2006-07-12 09:23:44 · 17 answers · asked by jasong25 3 in Science & Mathematics Biology

17 answers

It's to impress female giraffes. The males have been known to brag about how long their necks are.

2006-07-12 09:29:18 · answer #1 · answered by Answer King 5 · 1 0

Both! Read on!

The long neck allows a giraffe to eat from the tops of trees. However, since female giraffes are not as tall as male giraffes and tend to feed from much lower heights than their male counterparts, it is hard to say that they need the long necks for metabolic reasons. Furthermore, the additional length that helps a giraffe reach the top food sources makes it difficult for the same creature to drink. While the ecological niche which at least male giraffes utilize is only used by a single other species, the African Elephant, there have been no selective forces to maintain the length of the giraffe's neck.[citation needed] It may be that the long neck originally evolved when the benefit of filling the ecological niche was more pronounced due to the presence of other, now extinct, giant ungulates in Africa. Today, the maintenance of the giraffe's neck length is more an example of neutralist selection than of "survival of the fittest".[citation needed]

In addition to the remarkably long neck, giraffes have enlarged forelegs. These legs make it possible for giraffes to move swiftly and defend themselves against predators.

It has been observed that males use their long necks not only for feeding, but also for combat and competition. Indeed, sexual dimorphism is strongly represented among giraffes, with females having shorter, lighter necks than males. A female's neck and head mass will level off after about ten years of age, while a male's will continue to increase throughout its twenty-plus years of life. The males engage in necking combat. These battles can be fatal, but are more often less severe. The longer a neck is, and the heavier the head at the end of the neck, the greater force a giraffe will be able to deliver in a blow. It has also been observed that males that are successful in necking have greater access to estrous females, so that the length of the neck may be a product of sexual selection.[4]

2006-07-12 09:27:16 · answer #2 · answered by dhruvsk 2 · 0 0

Both.

-------

▶ **WHAT TO DO**:
1. In the thread on giraffe necks, swap "brag" for "boast" and write out the passage from "2006-07-12 09:23:44 ·" to "Both! Read on!" with that change.
2. Carry on the thread about why giraffes have long necks, starting right after its final line.

Stored data:
-------

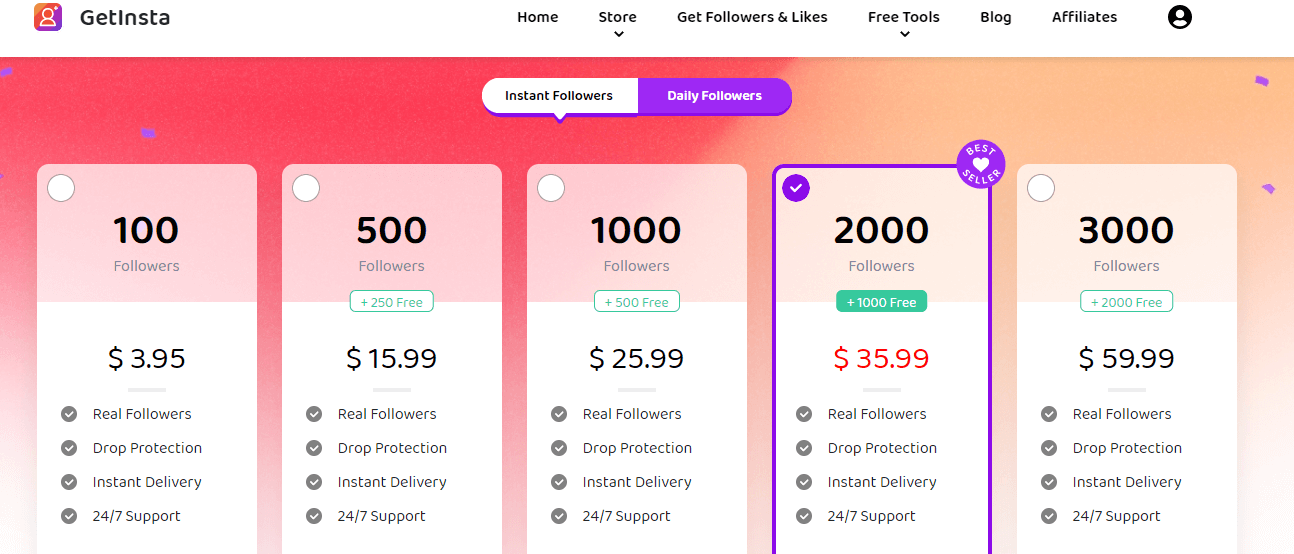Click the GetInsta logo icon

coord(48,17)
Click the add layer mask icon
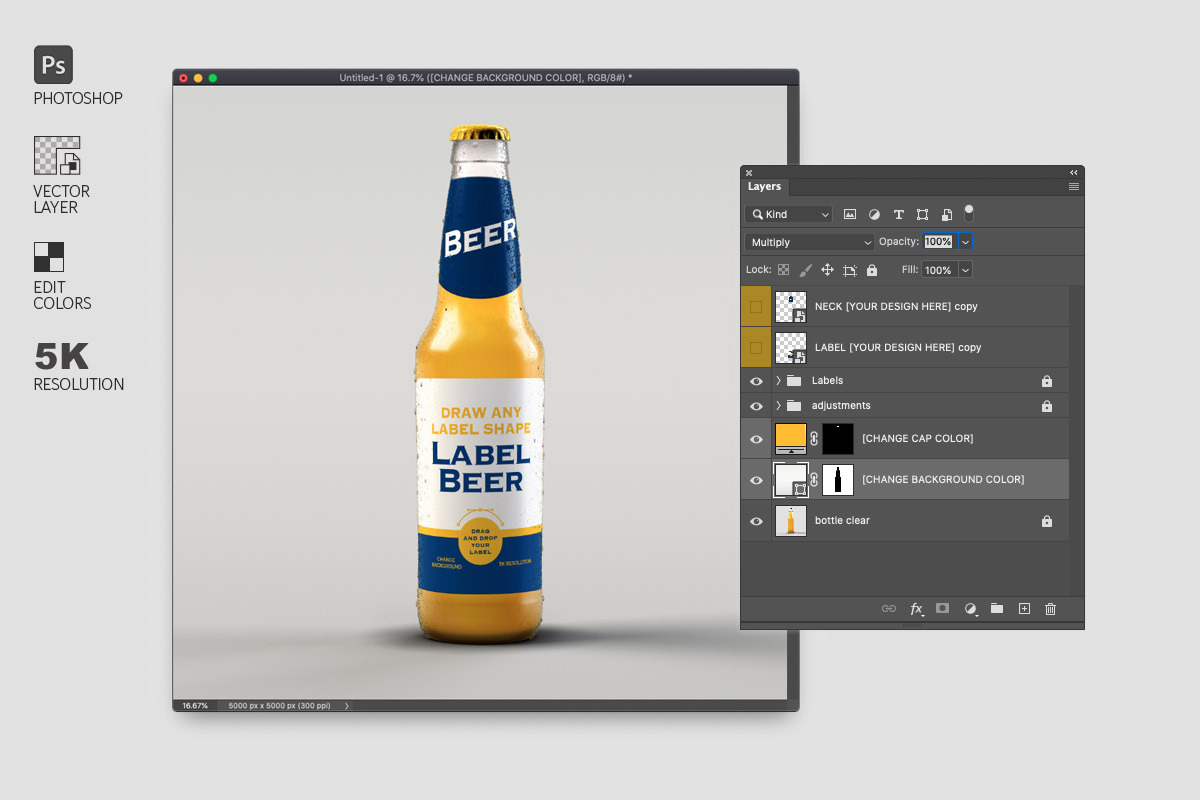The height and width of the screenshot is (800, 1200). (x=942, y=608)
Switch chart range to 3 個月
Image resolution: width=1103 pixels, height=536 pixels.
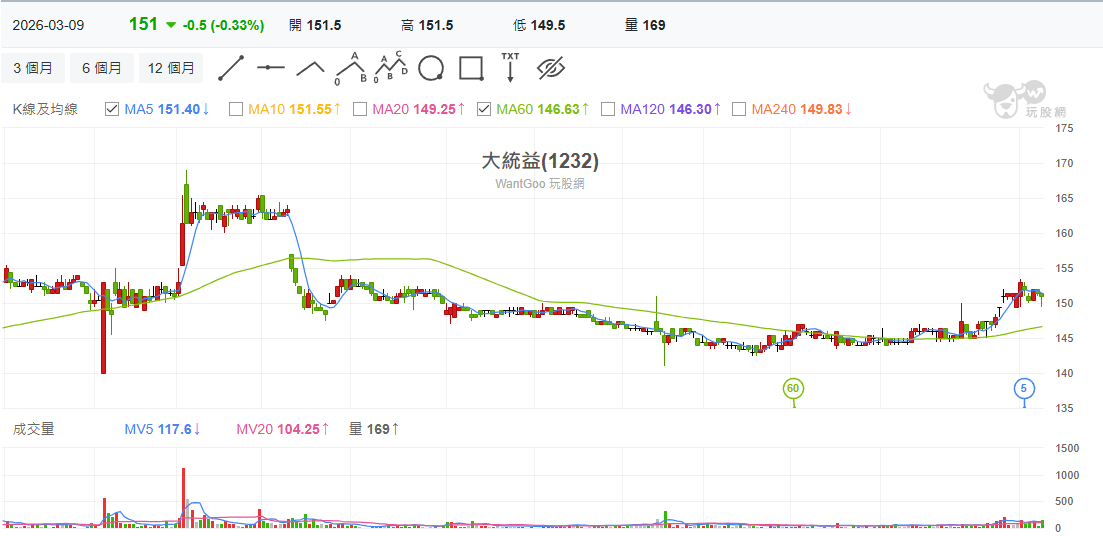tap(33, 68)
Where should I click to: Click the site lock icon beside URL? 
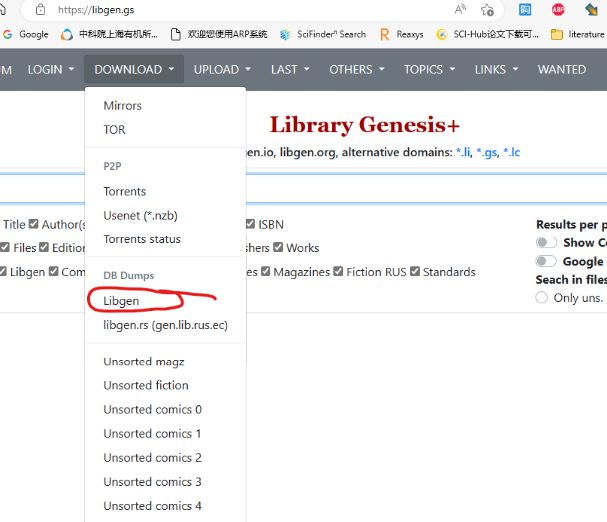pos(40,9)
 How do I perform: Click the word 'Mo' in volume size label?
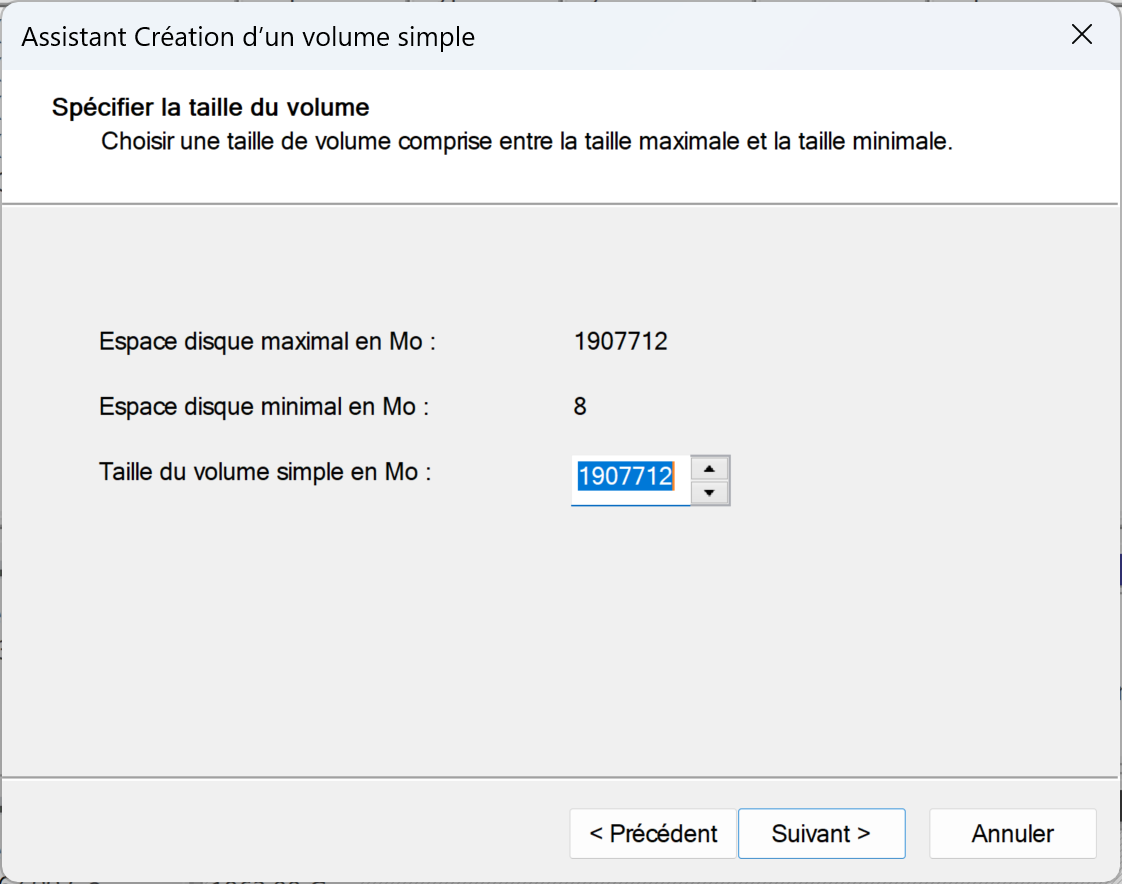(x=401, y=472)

-------

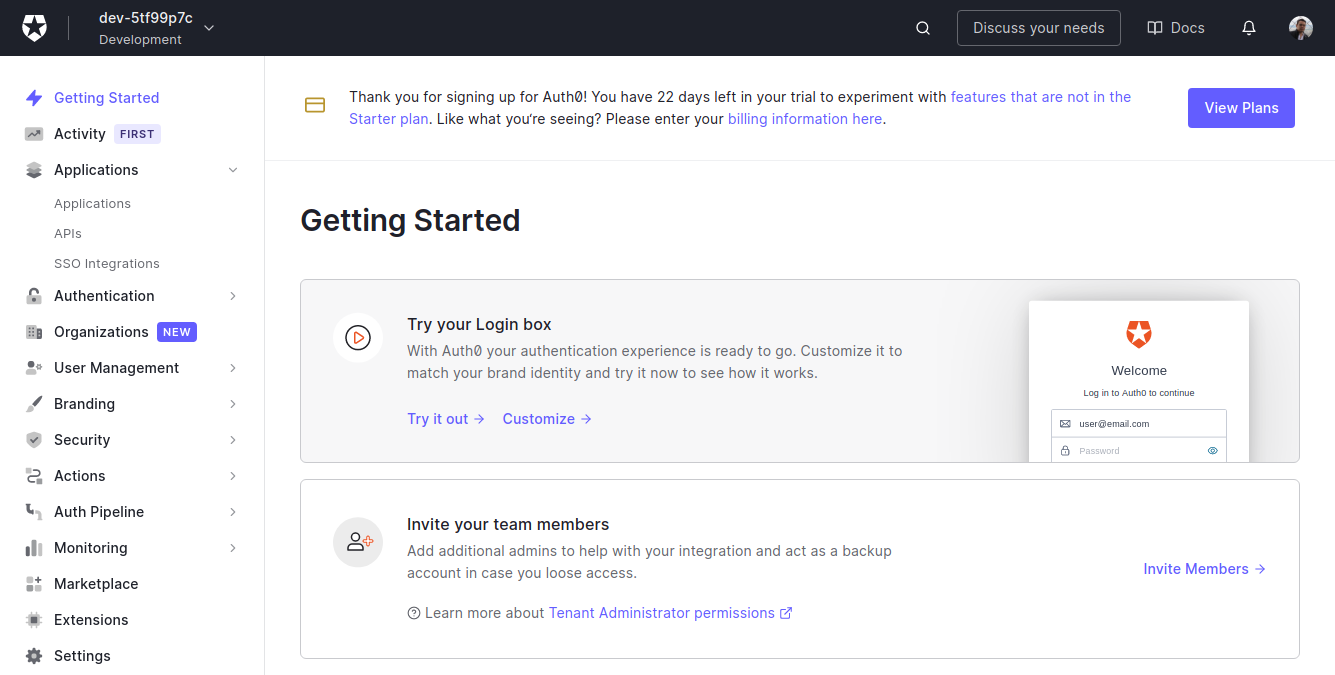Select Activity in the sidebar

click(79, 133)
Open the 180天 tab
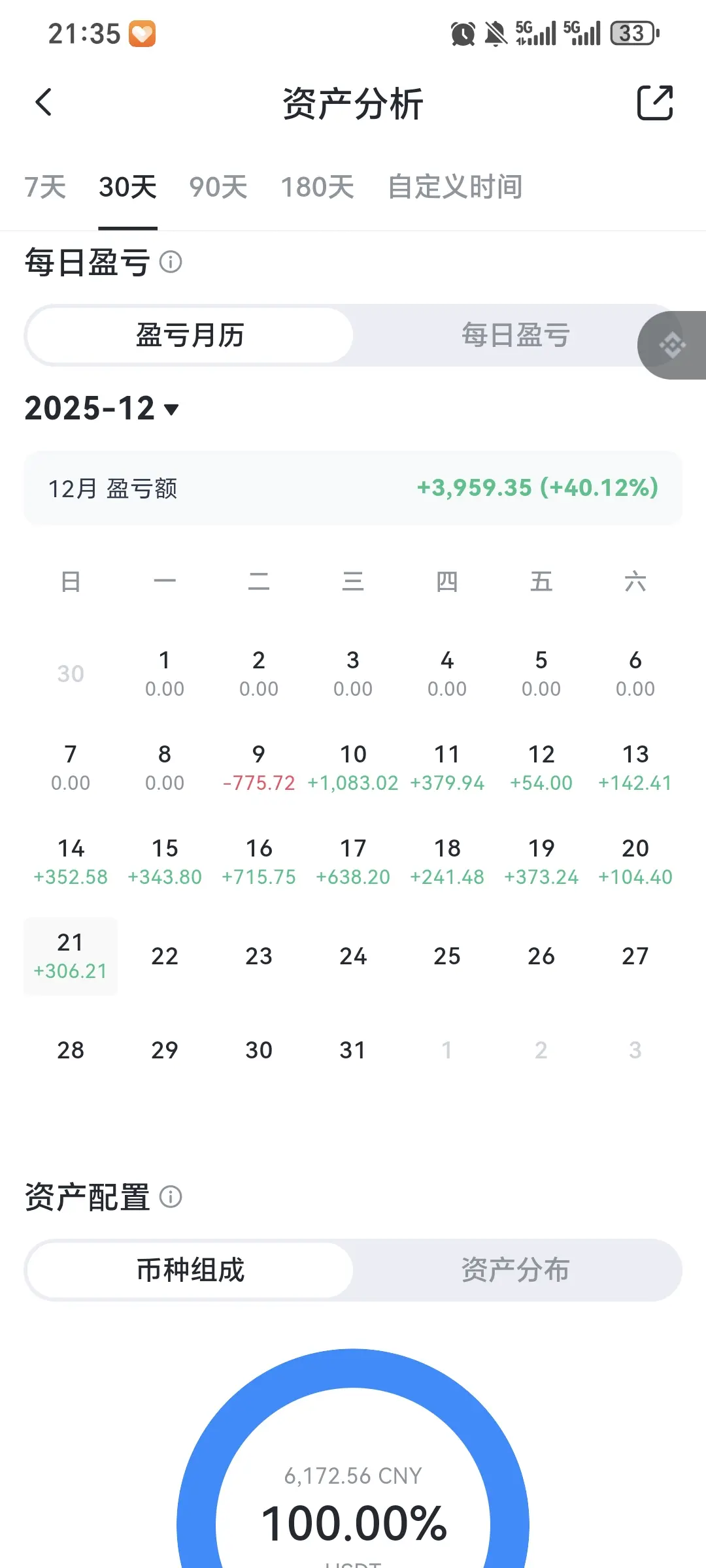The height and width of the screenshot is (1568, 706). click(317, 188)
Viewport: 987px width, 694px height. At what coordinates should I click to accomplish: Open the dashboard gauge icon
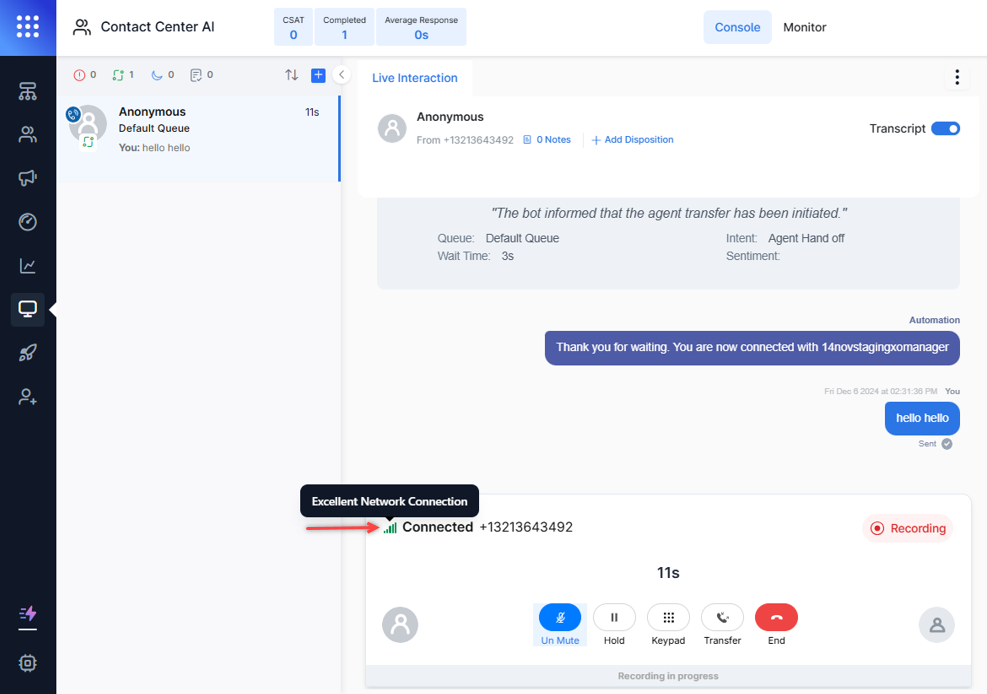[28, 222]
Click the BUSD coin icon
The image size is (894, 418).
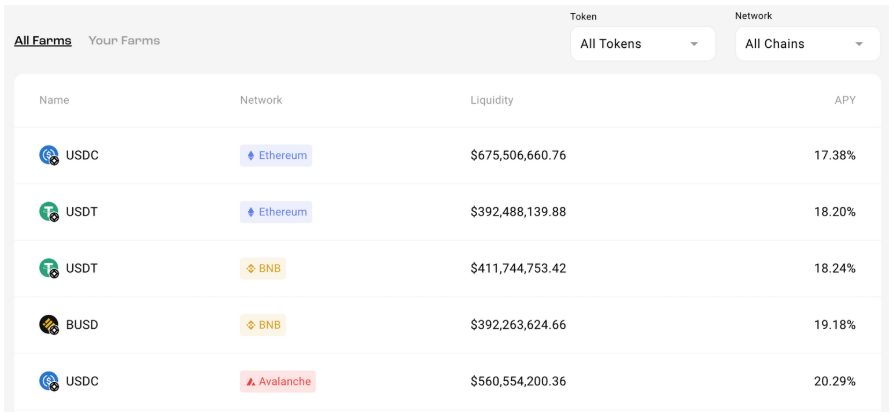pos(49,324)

-------

▶ **RESPONSES BY ITEM NUMBER**:
1.
2006-07-12 09:23:44 · 17 answers · asked by jasong25 3 in Science & Mathematics Biology

17 answers

It's to impress female giraffes. The males have been known to boast about how long their necks are.

2006-07-12 09:29:18 · answer #1 · answered by Answer King 5 · 1 0

Both! Read on!

2.
The giraffes eat leaves on the top of the branches 'cause those are the newest and have more moisture, so the short-necked herbivores just have to eat what they can reach on the low branches.
The long necks are useful in fighting as well as feeding. the "horns" on the top of their head are actually VERY hard and can inflict great damage, so by having longer necks the male giraffe can swing his horns at the opponent and hit spots whereas the short necks can't reach and have a better chance at winning the girl (or whatever he is trying to get)

2006-07-12 09:55:27 · answer #3 · answered by starnecklace331 2 · 0 0

The giraffe's ability to reach high foliage simply means that in evolutionary terms it has adapted to its own niche. It means that it does not have to compete for ground foliage with all the other herbivores.

A logical scenario is that millions of years ago there may have been massive droughts lasting centuries. The grasses wilted, but the trees, with their long roots managed to reach deep springs and survived. The predecessor of the giraffe, already with a longish neck, suffered, but found that those born with slightly longer necks survived longer to reach breeding age and thus deliver their "longer neck" genes to their descendents.

Over the centuries of the drought, these proto-giraffes got longer and longer necks, as progeny with longer necks survived in greater numbers to maturity.

If there is one obvious thing in the evolutionary process, it is not so much does the animal survive, but does it survive to breed successfully. That is the cruncher.

Then the huge muscular neck would become a weapon between males competing for territory and females. And this directly helps the evolution of the big neck, in that in a million giraffe battles, the bigger, stronger necked giraffes predominate and become the prime breeders, thus continuing to long-necked gene into eternity (or until humans finally wipe these beautiful animals out of existence).

2006-07-12 09:47:25 · answer #4 · answered by nick s 6 · 0 0

Giraffes' necks have evolved to reach more leaves than their predecessors. They also use them to fight other giraffes along with their legs/hooves.

Other herbivores don't starve because they don't try to eat the same leaves as giraffes. Each species has its own niche.

2006-07-12 09:32:02 · answer #5 · answered by Rocket Scientist X 2 · 0 0

I used to think it was for leaves, then I thought about all the times I saw giraffes fighting. ALL THE TIME, right? Yeah, you always go to the zoo and the giraffes are duking it out with kung-fu neck combat.

Oh wait, that's not right at all. OF COURSE it's for leaves. Other herbivores (notice correct spelling) don't have to have long necks. Each species on earth adapted its own advantages not because they *required* them to survive at all, but because it gave them an advantage.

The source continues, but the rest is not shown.